— What is being asked —
Copy out every line of the material below word for word.

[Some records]
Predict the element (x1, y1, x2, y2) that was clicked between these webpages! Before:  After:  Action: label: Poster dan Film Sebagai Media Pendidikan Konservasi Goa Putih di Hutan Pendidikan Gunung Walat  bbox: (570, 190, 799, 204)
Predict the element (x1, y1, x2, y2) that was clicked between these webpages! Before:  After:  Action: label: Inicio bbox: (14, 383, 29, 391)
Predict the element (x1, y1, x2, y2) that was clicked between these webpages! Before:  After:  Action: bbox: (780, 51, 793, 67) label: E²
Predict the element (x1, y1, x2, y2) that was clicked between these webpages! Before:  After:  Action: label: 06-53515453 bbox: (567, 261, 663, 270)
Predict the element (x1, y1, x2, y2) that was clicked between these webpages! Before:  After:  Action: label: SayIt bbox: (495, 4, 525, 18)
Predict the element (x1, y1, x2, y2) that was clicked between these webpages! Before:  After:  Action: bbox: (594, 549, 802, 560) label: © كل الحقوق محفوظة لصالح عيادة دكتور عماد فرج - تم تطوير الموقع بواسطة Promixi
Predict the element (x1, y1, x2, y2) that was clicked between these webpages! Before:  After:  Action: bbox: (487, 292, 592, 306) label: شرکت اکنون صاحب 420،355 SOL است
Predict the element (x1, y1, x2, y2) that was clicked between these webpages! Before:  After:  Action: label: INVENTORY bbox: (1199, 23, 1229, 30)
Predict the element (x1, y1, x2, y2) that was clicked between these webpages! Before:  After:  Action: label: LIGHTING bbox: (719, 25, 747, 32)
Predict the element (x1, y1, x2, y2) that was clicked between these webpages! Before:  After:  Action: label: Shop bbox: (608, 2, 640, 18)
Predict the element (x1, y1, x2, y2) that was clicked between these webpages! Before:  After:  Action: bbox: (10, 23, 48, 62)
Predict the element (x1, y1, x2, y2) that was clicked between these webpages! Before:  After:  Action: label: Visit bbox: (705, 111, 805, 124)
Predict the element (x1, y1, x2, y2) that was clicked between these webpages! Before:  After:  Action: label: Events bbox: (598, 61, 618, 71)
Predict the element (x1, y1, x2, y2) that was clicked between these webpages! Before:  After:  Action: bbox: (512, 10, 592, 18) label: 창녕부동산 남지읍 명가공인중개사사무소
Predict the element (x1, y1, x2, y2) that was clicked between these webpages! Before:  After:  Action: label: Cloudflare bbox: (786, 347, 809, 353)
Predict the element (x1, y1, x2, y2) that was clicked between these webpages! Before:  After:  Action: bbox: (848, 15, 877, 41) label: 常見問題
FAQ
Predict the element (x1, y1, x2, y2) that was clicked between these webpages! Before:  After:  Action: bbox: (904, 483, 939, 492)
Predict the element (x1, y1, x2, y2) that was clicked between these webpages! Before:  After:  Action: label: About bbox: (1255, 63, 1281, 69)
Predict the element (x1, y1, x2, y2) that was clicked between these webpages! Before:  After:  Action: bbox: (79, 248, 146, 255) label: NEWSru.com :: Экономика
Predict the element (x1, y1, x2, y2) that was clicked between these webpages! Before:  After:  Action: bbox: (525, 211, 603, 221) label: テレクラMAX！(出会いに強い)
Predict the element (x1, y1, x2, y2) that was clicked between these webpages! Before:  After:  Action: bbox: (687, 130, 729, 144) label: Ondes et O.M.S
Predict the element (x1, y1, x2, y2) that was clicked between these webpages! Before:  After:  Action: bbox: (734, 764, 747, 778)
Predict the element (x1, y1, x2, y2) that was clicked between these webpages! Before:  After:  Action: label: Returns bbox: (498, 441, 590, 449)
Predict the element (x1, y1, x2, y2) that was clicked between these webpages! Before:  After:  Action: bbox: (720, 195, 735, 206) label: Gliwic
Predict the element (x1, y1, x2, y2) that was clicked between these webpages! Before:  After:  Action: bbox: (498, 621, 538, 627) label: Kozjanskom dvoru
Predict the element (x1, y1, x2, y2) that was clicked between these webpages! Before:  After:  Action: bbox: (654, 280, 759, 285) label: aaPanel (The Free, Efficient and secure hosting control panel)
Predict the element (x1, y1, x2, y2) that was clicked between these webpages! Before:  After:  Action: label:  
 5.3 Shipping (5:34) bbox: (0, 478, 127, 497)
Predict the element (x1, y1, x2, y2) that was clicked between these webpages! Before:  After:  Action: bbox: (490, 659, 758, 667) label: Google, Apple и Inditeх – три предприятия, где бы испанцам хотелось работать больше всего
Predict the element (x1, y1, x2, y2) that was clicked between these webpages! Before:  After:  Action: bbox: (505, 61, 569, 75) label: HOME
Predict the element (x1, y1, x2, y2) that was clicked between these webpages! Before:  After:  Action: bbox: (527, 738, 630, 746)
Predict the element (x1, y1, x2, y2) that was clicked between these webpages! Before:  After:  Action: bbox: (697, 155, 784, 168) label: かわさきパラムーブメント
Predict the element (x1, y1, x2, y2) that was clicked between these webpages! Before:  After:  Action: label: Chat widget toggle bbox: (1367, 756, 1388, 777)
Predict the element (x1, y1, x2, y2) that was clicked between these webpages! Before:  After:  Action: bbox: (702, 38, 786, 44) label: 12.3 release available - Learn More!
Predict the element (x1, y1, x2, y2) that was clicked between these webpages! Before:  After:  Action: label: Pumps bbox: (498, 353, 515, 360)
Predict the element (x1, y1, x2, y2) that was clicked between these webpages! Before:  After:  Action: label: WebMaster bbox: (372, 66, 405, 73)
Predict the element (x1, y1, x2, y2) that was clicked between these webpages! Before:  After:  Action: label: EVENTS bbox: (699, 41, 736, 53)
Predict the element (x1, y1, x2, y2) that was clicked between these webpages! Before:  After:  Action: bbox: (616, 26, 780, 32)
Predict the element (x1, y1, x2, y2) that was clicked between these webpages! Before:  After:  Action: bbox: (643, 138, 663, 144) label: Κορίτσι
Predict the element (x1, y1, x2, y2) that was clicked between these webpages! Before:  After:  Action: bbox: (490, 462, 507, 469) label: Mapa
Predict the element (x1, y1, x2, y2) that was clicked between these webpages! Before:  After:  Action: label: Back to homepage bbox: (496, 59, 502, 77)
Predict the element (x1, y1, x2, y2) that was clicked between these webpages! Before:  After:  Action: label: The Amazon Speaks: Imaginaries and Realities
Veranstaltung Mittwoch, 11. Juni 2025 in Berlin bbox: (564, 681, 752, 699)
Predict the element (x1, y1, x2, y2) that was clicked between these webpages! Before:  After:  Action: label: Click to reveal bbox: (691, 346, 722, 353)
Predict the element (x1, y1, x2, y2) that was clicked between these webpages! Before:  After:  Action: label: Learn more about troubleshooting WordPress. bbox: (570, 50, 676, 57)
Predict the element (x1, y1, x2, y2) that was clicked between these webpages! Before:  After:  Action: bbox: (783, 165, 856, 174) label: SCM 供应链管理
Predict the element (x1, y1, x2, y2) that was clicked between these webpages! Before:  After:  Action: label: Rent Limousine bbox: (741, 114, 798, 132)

— Answer to this exercise —
Predict the element (x1, y1, x2, y2) that was clicked between these webpages! Before:  After:  Action: label: Poster dan Film Sebagai Media Pendidikan Konservasi Goa Putih di Hutan Pendidikan Gunung Walat  bbox: (570, 190, 799, 204)
Predict the element (x1, y1, x2, y2) that was clicked between these webpages! Before:  After:  Action: label: Inicio bbox: (14, 383, 29, 391)
Predict the element (x1, y1, x2, y2) that was clicked between these webpages! Before:  After:  Action: bbox: (780, 51, 793, 67) label: E²
Predict the element (x1, y1, x2, y2) that was clicked between these webpages! Before:  After:  Action: label: 06-53515453 bbox: (567, 261, 663, 270)
Predict the element (x1, y1, x2, y2) that was clicked between these webpages! Before:  After:  Action: label: SayIt bbox: (495, 4, 525, 18)
Predict the element (x1, y1, x2, y2) that was clicked between these webpages! Before:  After:  Action: bbox: (594, 549, 802, 560) label: © كل الحقوق محفوظة لصالح عيادة دكتور عماد فرج - تم تطوير الموقع بواسطة Promixi
Predict the element (x1, y1, x2, y2) that was clicked between these webpages! Before:  After:  Action: bbox: (487, 292, 592, 306) label: شرکت اکنون صاحب 420،355 SOL است
Predict the element (x1, y1, x2, y2) that was clicked between these webpages! Before:  After:  Action: label: INVENTORY bbox: (1199, 23, 1229, 30)
Predict the element (x1, y1, x2, y2) that was clicked between these webpages! Before:  After:  Action: label: LIGHTING bbox: (719, 25, 747, 32)
Predict the element (x1, y1, x2, y2) that was clicked between these webpages! Before:  After:  Action: label: Shop bbox: (608, 2, 640, 18)
Predict the element (x1, y1, x2, y2) that was clicked between these webpages! Before:  After:  Action: bbox: (10, 23, 48, 62)
Predict the element (x1, y1, x2, y2) that was clicked between these webpages! Before:  After:  Action: label: Visit bbox: (705, 111, 805, 124)
Predict the element (x1, y1, x2, y2) that was clicked between these webpages! Before:  After:  Action: label: Events bbox: (598, 61, 618, 71)
Predict the element (x1, y1, x2, y2) that was clicked between these webpages! Before:  After:  Action: bbox: (512, 10, 592, 18) label: 창녕부동산 남지읍 명가공인중개사사무소
Predict the element (x1, y1, x2, y2) that was clicked between these webpages! Before:  After:  Action: label: Cloudflare bbox: (786, 347, 809, 353)
Predict the element (x1, y1, x2, y2) that was clicked between these webpages! Before:  After:  Action: bbox: (848, 15, 877, 41) label: 常見問題
FAQ
Predict the element (x1, y1, x2, y2) that was clicked between these webpages! Before:  After:  Action: bbox: (904, 483, 939, 492)
Predict the element (x1, y1, x2, y2) that was clicked between these webpages! Before:  After:  Action: label: About bbox: (1255, 63, 1281, 69)
Predict the element (x1, y1, x2, y2) that was clicked between these webpages! Before:  After:  Action: bbox: (79, 248, 146, 255) label: NEWSru.com :: Экономика
Predict the element (x1, y1, x2, y2) that was clicked between these webpages! Before:  After:  Action: bbox: (525, 211, 603, 221) label: テレクラMAX！(出会いに強い)
Predict the element (x1, y1, x2, y2) that was clicked between these webpages! Before:  After:  Action: bbox: (687, 130, 729, 144) label: Ondes et O.M.S
Predict the element (x1, y1, x2, y2) that was clicked between these webpages! Before:  After:  Action: bbox: (734, 764, 747, 778)
Predict the element (x1, y1, x2, y2) that was clicked between these webpages! Before:  After:  Action: label: Returns bbox: (498, 441, 590, 449)
Predict the element (x1, y1, x2, y2) that was clicked between these webpages! Before:  After:  Action: bbox: (720, 195, 735, 206) label: Gliwic
Predict the element (x1, y1, x2, y2) that was clicked between these webpages! Before:  After:  Action: bbox: (498, 621, 538, 627) label: Kozjanskom dvoru
Predict the element (x1, y1, x2, y2) that was clicked between these webpages! Before:  After:  Action: bbox: (654, 280, 759, 285) label: aaPanel (The Free, Efficient and secure hosting control panel)
Predict the element (x1, y1, x2, y2) that was clicked between these webpages! Before:  After:  Action: label:  
 5.3 Shipping (5:34) bbox: (0, 478, 127, 497)
Predict the element (x1, y1, x2, y2) that was clicked between these webpages! Before:  After:  Action: bbox: (490, 659, 758, 667) label: Google, Apple и Inditeх – три предприятия, где бы испанцам хотелось работать больше всего
Predict the element (x1, y1, x2, y2) that was clicked between these webpages! Before:  After:  Action: bbox: (505, 61, 569, 75) label: HOME
Predict the element (x1, y1, x2, y2) that was clicked between these webpages! Before:  After:  Action: bbox: (527, 738, 630, 746)
Predict the element (x1, y1, x2, y2) that was clicked between these webpages! Before:  After:  Action: bbox: (697, 155, 784, 168) label: かわさきパラムーブメント
Predict the element (x1, y1, x2, y2) that was clicked between these webpages! Before:  After:  Action: label: Chat widget toggle bbox: (1367, 756, 1388, 777)
Predict the element (x1, y1, x2, y2) that was clicked between these webpages! Before:  After:  Action: bbox: (702, 38, 786, 44) label: 12.3 release available - Learn More!
Predict the element (x1, y1, x2, y2) that was clicked between these webpages! Before:  After:  Action: label: Pumps bbox: (498, 353, 515, 360)
Predict the element (x1, y1, x2, y2) that was clicked between these webpages! Before:  After:  Action: label: WebMaster bbox: (372, 66, 405, 73)
Predict the element (x1, y1, x2, y2) that was clicked between these webpages! Before:  After:  Action: label: EVENTS bbox: (699, 41, 736, 53)
Predict the element (x1, y1, x2, y2) that was clicked between these webpages! Before:  After:  Action: bbox: (616, 26, 780, 32)
Predict the element (x1, y1, x2, y2) that was clicked between these webpages! Before:  After:  Action: bbox: (643, 138, 663, 144) label: Κορίτσι
Predict the element (x1, y1, x2, y2) that was clicked between these webpages! Before:  After:  Action: bbox: (490, 462, 507, 469) label: Mapa
Predict the element (x1, y1, x2, y2) that was clicked between these webpages! Before:  After:  Action: label: Back to homepage bbox: (496, 59, 502, 77)
Predict the element (x1, y1, x2, y2) that was clicked between these webpages! Before:  After:  Action: label: The Amazon Speaks: Imaginaries and Realities
Veranstaltung Mittwoch, 11. Juni 2025 in Berlin bbox: (564, 681, 752, 699)
Predict the element (x1, y1, x2, y2) that was clicked between these webpages! Before:  After:  Action: label: Click to reveal bbox: (691, 346, 722, 353)
Predict the element (x1, y1, x2, y2) that was clicked between these webpages! Before:  After:  Action: label: Learn more about troubleshooting WordPress. bbox: (570, 50, 676, 57)
Predict the element (x1, y1, x2, y2) that was clicked between these webpages! Before:  After:  Action: bbox: (783, 165, 856, 174) label: SCM 供应链管理
Predict the element (x1, y1, x2, y2) that was clicked between these webpages! Before:  After:  Action: label: Rent Limousine bbox: (741, 114, 798, 132)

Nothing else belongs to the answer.